*** Supplied entries ***

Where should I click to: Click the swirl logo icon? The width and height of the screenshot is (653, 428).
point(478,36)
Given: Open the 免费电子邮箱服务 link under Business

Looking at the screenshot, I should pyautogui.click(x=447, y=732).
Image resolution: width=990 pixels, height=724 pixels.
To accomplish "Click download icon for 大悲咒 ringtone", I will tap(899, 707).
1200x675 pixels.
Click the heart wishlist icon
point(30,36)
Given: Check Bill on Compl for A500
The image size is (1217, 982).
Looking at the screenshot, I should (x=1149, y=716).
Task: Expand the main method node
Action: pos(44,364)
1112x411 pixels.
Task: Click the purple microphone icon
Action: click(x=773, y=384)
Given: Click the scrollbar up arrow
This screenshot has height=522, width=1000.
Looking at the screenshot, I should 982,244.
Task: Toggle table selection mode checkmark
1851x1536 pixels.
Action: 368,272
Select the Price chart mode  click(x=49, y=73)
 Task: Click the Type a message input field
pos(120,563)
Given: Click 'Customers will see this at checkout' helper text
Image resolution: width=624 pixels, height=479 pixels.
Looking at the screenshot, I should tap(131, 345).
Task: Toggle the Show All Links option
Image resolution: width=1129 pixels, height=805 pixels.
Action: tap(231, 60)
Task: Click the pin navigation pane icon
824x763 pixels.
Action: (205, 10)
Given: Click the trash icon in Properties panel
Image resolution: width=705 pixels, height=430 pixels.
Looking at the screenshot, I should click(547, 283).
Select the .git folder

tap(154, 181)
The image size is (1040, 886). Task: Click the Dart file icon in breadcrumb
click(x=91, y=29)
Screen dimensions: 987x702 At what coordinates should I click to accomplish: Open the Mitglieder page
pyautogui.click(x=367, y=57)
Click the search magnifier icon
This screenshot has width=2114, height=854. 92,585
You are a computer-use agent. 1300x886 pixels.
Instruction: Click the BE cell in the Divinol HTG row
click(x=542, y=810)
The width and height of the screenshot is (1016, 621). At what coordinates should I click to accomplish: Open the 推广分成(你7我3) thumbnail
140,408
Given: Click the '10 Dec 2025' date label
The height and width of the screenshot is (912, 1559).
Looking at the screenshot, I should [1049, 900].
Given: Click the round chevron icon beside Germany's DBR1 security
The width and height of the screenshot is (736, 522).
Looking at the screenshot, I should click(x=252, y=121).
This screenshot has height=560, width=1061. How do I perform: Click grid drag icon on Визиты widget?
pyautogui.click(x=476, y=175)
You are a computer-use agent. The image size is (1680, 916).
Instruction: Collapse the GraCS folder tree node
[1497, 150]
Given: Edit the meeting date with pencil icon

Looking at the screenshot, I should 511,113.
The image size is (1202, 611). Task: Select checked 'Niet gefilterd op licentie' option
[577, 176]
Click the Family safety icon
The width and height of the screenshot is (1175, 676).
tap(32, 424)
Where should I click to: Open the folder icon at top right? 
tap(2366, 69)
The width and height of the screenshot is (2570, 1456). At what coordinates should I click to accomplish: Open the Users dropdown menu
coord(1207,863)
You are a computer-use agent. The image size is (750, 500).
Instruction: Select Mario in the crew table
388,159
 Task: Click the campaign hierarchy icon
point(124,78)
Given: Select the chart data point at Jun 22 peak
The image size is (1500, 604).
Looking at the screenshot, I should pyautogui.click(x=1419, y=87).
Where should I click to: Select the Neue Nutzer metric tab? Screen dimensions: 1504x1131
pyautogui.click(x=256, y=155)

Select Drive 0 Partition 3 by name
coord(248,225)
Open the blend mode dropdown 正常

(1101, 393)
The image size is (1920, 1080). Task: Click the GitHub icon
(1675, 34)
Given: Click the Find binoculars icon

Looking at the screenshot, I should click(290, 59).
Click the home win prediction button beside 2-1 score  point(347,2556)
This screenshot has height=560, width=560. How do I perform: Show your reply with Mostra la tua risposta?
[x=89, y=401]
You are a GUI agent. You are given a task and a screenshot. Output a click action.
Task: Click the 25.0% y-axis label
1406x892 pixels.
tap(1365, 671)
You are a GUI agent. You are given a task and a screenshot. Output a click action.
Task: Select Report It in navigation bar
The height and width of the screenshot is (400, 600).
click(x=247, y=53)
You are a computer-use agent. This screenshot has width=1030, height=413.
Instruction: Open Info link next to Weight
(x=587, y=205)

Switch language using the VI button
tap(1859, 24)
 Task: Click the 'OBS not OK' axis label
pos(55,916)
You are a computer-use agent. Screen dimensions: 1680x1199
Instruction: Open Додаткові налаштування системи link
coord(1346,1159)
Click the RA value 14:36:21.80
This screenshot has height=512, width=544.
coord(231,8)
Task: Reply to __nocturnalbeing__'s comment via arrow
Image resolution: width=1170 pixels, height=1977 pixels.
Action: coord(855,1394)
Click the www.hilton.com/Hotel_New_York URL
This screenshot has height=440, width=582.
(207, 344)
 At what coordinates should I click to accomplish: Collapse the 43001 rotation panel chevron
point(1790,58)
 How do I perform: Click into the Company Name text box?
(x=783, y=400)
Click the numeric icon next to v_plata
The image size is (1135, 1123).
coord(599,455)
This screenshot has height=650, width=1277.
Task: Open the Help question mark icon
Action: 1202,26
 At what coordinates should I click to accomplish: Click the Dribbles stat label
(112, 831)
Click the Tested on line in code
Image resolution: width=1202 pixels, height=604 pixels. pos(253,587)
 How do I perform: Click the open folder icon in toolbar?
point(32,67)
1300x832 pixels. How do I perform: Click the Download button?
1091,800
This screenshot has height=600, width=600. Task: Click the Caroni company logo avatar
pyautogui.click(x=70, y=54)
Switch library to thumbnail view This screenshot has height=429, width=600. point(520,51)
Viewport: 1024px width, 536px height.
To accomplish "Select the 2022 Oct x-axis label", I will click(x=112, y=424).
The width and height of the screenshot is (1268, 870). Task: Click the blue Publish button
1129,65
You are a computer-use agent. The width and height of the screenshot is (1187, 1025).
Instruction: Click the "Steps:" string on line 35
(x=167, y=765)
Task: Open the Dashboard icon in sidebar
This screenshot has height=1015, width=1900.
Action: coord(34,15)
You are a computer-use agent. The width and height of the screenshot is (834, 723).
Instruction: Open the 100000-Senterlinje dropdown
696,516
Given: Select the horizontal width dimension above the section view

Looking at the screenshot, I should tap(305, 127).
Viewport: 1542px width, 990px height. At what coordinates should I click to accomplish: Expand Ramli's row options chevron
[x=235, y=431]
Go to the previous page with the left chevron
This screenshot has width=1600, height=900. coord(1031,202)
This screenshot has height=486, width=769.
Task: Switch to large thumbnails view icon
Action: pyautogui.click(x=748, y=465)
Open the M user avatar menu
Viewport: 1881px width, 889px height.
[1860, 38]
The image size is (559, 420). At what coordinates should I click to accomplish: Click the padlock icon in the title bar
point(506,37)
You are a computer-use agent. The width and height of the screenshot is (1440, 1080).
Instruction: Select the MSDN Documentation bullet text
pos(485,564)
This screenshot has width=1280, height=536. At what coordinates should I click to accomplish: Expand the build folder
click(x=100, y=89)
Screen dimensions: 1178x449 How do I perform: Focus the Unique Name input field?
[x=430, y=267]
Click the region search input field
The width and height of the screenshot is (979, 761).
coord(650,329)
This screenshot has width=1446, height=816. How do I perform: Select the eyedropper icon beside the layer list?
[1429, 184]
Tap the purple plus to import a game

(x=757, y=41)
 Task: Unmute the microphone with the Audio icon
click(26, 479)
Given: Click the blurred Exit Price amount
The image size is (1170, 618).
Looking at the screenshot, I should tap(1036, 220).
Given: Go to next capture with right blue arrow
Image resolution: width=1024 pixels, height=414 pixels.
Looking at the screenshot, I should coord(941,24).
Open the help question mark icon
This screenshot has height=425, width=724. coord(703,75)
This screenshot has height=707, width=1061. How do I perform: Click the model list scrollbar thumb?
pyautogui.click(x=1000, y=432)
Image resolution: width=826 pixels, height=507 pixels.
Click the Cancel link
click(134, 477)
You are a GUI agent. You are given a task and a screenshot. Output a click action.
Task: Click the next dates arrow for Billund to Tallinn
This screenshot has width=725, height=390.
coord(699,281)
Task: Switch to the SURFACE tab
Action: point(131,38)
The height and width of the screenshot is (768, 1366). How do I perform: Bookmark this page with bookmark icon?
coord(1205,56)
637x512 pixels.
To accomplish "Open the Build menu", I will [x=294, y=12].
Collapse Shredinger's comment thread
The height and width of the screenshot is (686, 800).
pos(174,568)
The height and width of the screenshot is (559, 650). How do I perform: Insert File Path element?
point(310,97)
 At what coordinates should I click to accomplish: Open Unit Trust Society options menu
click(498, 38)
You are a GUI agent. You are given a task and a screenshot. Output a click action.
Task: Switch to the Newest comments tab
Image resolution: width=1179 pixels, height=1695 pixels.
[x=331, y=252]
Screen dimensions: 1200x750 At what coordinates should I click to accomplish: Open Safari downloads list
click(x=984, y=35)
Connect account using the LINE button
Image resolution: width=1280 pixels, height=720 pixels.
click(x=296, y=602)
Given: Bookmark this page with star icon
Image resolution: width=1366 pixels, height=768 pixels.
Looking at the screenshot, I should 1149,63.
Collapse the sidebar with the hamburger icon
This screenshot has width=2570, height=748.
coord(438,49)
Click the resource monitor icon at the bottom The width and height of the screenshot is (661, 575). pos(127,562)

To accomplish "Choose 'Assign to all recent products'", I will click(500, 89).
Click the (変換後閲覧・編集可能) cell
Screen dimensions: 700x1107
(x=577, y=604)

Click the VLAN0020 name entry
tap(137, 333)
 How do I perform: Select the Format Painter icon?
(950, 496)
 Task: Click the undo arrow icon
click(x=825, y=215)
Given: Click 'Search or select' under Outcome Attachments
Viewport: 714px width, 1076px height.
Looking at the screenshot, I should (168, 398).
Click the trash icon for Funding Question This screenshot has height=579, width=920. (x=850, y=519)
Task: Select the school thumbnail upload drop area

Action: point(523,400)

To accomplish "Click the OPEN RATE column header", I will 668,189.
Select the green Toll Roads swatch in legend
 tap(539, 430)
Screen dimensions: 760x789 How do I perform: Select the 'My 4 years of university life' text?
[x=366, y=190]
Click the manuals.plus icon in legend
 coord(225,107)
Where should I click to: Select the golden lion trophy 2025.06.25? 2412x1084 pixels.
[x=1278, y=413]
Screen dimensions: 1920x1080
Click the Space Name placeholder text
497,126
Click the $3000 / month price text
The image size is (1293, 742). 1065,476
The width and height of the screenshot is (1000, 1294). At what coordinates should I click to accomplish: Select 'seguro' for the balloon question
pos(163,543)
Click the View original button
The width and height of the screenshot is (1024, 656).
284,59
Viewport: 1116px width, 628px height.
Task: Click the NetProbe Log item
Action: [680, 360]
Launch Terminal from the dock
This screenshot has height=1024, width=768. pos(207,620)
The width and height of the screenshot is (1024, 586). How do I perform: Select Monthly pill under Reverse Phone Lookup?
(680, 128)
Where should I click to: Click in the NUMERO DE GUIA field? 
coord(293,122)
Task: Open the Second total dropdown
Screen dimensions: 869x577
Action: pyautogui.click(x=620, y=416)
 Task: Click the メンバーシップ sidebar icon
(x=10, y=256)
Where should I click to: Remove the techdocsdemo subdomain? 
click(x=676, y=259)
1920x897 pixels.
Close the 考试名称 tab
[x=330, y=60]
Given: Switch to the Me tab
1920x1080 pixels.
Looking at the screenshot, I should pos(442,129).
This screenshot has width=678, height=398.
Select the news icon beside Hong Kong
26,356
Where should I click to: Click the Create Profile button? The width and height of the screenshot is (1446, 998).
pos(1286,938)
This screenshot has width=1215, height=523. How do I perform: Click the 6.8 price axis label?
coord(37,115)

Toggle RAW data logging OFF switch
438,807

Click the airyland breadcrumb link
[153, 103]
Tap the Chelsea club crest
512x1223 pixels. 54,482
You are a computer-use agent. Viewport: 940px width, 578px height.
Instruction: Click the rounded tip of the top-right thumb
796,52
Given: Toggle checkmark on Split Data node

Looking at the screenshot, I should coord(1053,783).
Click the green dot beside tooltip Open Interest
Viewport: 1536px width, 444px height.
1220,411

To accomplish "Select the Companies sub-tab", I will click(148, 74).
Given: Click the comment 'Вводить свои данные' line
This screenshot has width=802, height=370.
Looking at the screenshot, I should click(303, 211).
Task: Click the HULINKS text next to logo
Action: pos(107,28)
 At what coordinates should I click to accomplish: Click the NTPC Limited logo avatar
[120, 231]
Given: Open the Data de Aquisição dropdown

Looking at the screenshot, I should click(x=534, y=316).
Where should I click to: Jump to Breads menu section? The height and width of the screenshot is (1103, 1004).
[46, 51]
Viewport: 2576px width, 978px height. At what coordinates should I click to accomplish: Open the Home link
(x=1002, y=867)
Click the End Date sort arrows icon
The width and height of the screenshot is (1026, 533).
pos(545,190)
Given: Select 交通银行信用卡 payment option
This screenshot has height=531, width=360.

*** End of Supplied entries ***

Goal of the exercise: Retype the entries exactly from the first line, stopping after the line with "Image resolution: width=990".

Output below:
Where should I click to: Click the swirl logo icon? The width and height of the screenshot is (653, 428).
point(478,36)
Given: Open the 免费电子邮箱服务 link under Business

Looking at the screenshot, I should pyautogui.click(x=447, y=732).
Image resolution: width=990 pixels, height=724 pixels.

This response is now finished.